357-TOQUE DE RECOLHER-Assassinato em favela carioca

O perureiro Altamiro Gouveia estava preocupado. O aluguel diário da Kombi por ele arrendada para fazer o serviço de transportes de passageiros estava atrasado. Tinha de se virar, pois, mesmo sendo um serviço considerado “ilegal”, seu compromisso com o dono do veículo era mais do que sagrado. Bastavam três dias de atraso no pagamento no aluguel, e ele perderia o direito de dirigir a perua. O gerente da garagem era implacável, não admitia desculpas nem protelações.

Por ser uma atividade marginal, isto é, ilegal, os riscos vinham de todos os lados. Cuidado máximo com os policiais, algum dinheiro trocado sempre à mão para soltar uma cerveja aqui, outra ali, molhando a mão dos fardados que por acaso encontrasse no percurso. O atraso nos pagamentos à “garagem” também era sério. Tá assim de negão querendo alugar uma perua, é só bobear e perco a “concessão”.

Eram vinte e uma horas de uma noite quase tão quente quanto havia sido o dia todo. O motorista estava na direção há mais de quinze horas, e não havia faturado o suficiente para cobrir o aluguel acumulado de dois dias. Tenho de aproveitar a noite, fazer ainda algumas corridas extras, fora do roteiro, senão, tou fudido.
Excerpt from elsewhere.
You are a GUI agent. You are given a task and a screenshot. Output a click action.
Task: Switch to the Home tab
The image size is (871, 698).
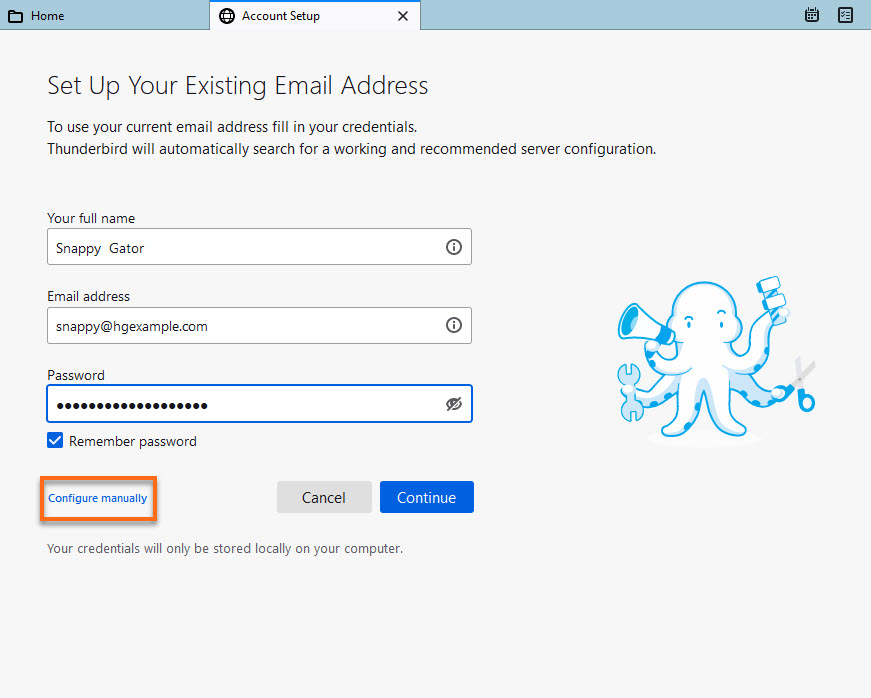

Tendo saído da Praça 15, passou pela Candelária, onde viu um grupo de pessoas que lhe acenaram. — Opa, parece que vou cavar algum.

Encostou a perua e num rápido diálogo, ficou acertada a corrida. Eram quatro homens e três mulheres. Queriam ir para as bandas da Tijuca, ficando acertado que a corrida seria até à praça Saenz Peña.

—Vão se divertir...? — perguntou Altamiro.

—É, meu chapa, a gente vai se divertir, sim. — respondeu um deles, de cabeça raspada, orelhas de abano, dentes cavalares em gengivas rubras, quase cuspindo as palavras.

Altamiro notou que estavam um tanto ao quanto “alegres”, já teriam tomado algumas ou talvez até cheirado umas “carreirinhas”.

Guiou em silêncio por toda a Avenida Getúlio Vargas. Os passageiros brincavam entre si, beliscando-se, trocando carinhos, um casal lá atrás se beijava. Tudo muito normal entre pessoas que estão a fim de se distrair.

Ao chegarem à praça Saenz Peña, o chefe fala com Altamiro.

—Aí, meu, queremos entrar na favela. Vamos prum baile funk lá na pracinha.

—A gente havia combinado...— começou Altamiro.

—Num tem perigo, nóis somo conhecido da turma aí em cima. Somo fregueis, ninguém vai incomodar a gente.

Altamiro compreendeu o subentendido.

—Tá bom. Mas só até a pracinha. Depois, vou ter cuidado na volta, quando vocês não tiverem comigo, pra me garantir nada. E quero receber agora a corrida.

—Claro, meu. — O gigante ao seu lado enfia a mão no bolso, saca algumas notas de cinqüenta reais e põe no bolso de Altamiro. — Vai firme. Tá limpo, eu aviso os vigia pra te darem trânsito livre.

Começam a subir pela viela.

—Tá estranho. Num vejo ninguém. — Altamiro fala com o que parece ser o chefe da turma, sentado ao seu lado. Ao mesmo tempo em que observa o camarada ao seu lado levar a mão à cintura e sacar uma pistola.

—É claro. A favela tá com toque de recolher. Depois das dez, ninguém pode transitar por aí sem autorização.

—Melhor a gente voltar. — Altamiro percebe que caiu numa armadilha, agora está nas mãos de um grupo armado.

— Segue em frente. A gente é de paz. Eles sabe quem nóis somo. — Ordena o líder. Os outros homens também estão com revólveres nas mãos, e até uma das moças empunha uma pequena pistola.

Altamiro sabe que corre perigo. Infringir o “toque de recolher” é correr perigo de vida. Mas, se na frente tem perigo, ali ao seu lado está a ameaça maior: homens armados obrigando-o a entrar na favela.

A viela sobe o morro em curvas de uma enorme cobra negra. A pracinha aparece de repente. Altamiro ainda está fazendo a curva para adentrar no largo, quando sombras movimentam-se, saindo de vãos entre as casas. As sombras portam armas de cano longo – fuzis, metralhadoras – e estão encapuzadas.

—Pare ai! — Alguém grita, disparando a arma para o ar.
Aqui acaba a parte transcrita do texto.